文章目录
前言
分离解析的域名服务器实际上还是主域名服务器,这里所说哦的分离解析,主要是根据不同的客户端提供不同的域名解析记录。
实验拓扑图:
一:实验目的
利用DNS的分离解析来达到针对不同的客户端访问网站时,分别解析到不同的主机,以达到负载均衡的目的
二:实验环境
准备一台机器为主机1.操作系统是cenots 7 两张网卡 地址分别为192.168.100.100和12.0.0.1
第二台机器为主机2,操作系统是win 10,地址是192.168.100.100
第三台机器为主机3,操作系统是win 7,地址是12.0.0.1
2.1:Linux安装bind
首先下载bind ##我们这边已经安装过了
[root@localhost ~]# yum -y install bind
已加载插件:fastestmirror, langpacks
Loading mirror speeds from cached hostfile
* base: mirrors.bfsu.edu.cn
* extras: mirrors.bfsu.edu.cn
* updates: mirrors.bfsu.edu.cn
软件包 32:bind-9.11.4-16.P2.el7_8.6.x86_64 已安装并且是最新版本
无须任何处理
[root@localhost ~]# rpm -q bind
bind-9.11.4-16.P2.el7_8.6.x86_64
2.2:网络设置仅主机模式,机器设置两块网卡(主机1)
[root@localhost ~]# ifconfig ##查看网卡信息 里面有两块网卡
ens33: flags=4163<UP,BROADCAST,RUNNING,MULTICAST> mtu 1500
inet 12.0.0.1 netmask 255.255.255.0 broadcast 12.0.0.255
inet6 fe80::fce1:77f:7a9:b103 prefixlen 64 scopeid 0x20<link>
ether 00:0c:29:84:c1:e3 txqueuelen 1000 (Ethernet)
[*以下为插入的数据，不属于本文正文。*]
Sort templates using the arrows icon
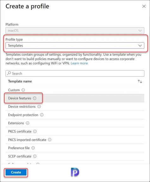150x182 pixels. coord(140,82)
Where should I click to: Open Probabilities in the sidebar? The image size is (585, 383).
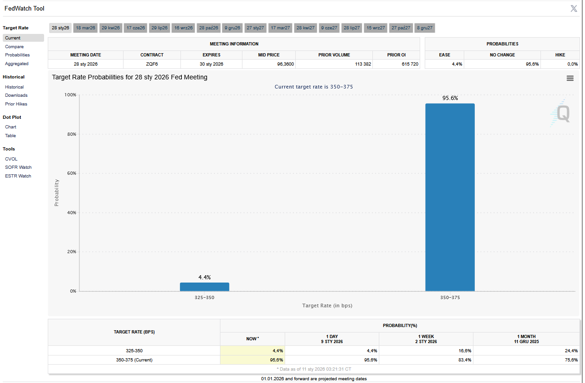[x=17, y=55]
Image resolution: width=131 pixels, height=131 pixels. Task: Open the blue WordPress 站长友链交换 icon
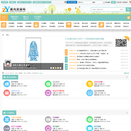click(x=90, y=93)
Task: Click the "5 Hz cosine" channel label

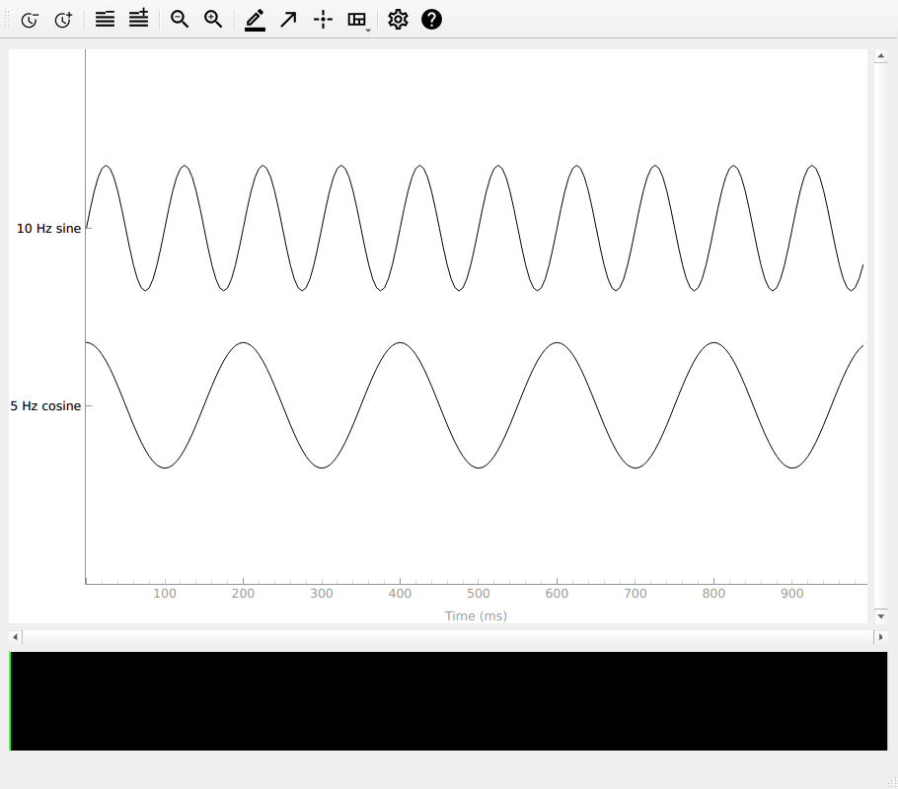Action: coord(45,406)
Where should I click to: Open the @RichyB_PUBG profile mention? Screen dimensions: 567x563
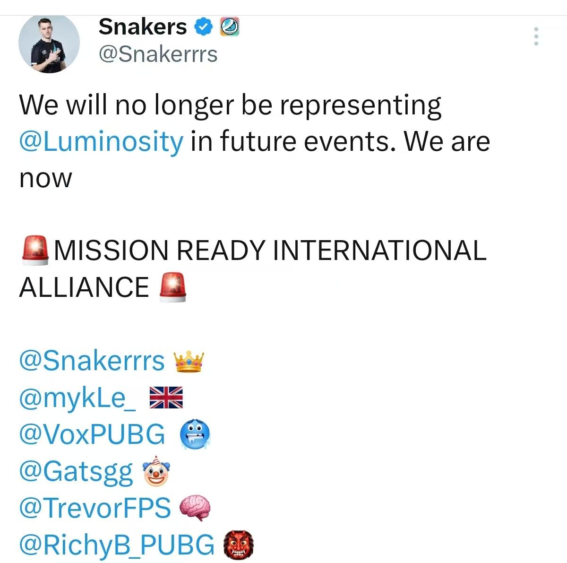click(x=117, y=544)
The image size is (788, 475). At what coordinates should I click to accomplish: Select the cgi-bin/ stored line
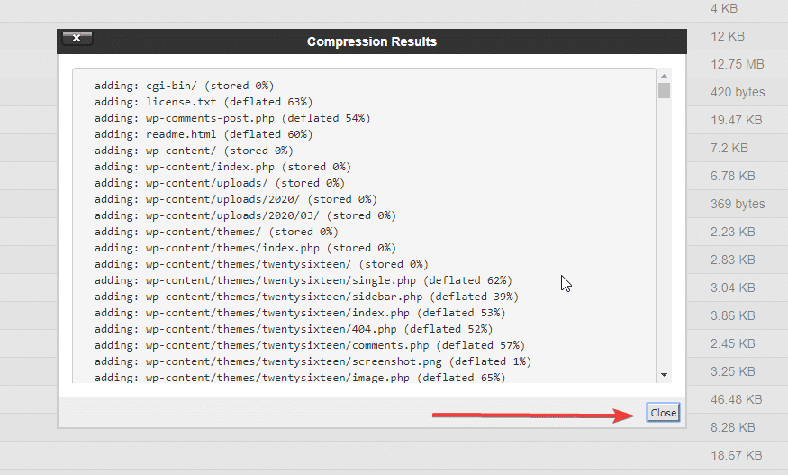pyautogui.click(x=184, y=86)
RX packets 2723 bytes 3163431 (3.0 MiB)
RX errors 0 dropped 0 overruns 0 frame 0
TX packets 1063 bytes 84843 (82.8 KiB)
TX errors 0 dropped 0 overruns 0 carrier 0 collisions 0
ens36: flags=4163<UP,BROADCAST,RUNNING,MULTICAST> mtu 1500
inet 192.168.100.2 netmask 255.255.255.0 broadcast 192.168.100.255
inet6 fe80::45d1:cf4f:e061:4ff1 prefixlen 64 scopeid 0x20<link>
ether 00:0c:29:84:c1:ed txqueuelen 1000 (Ethernet)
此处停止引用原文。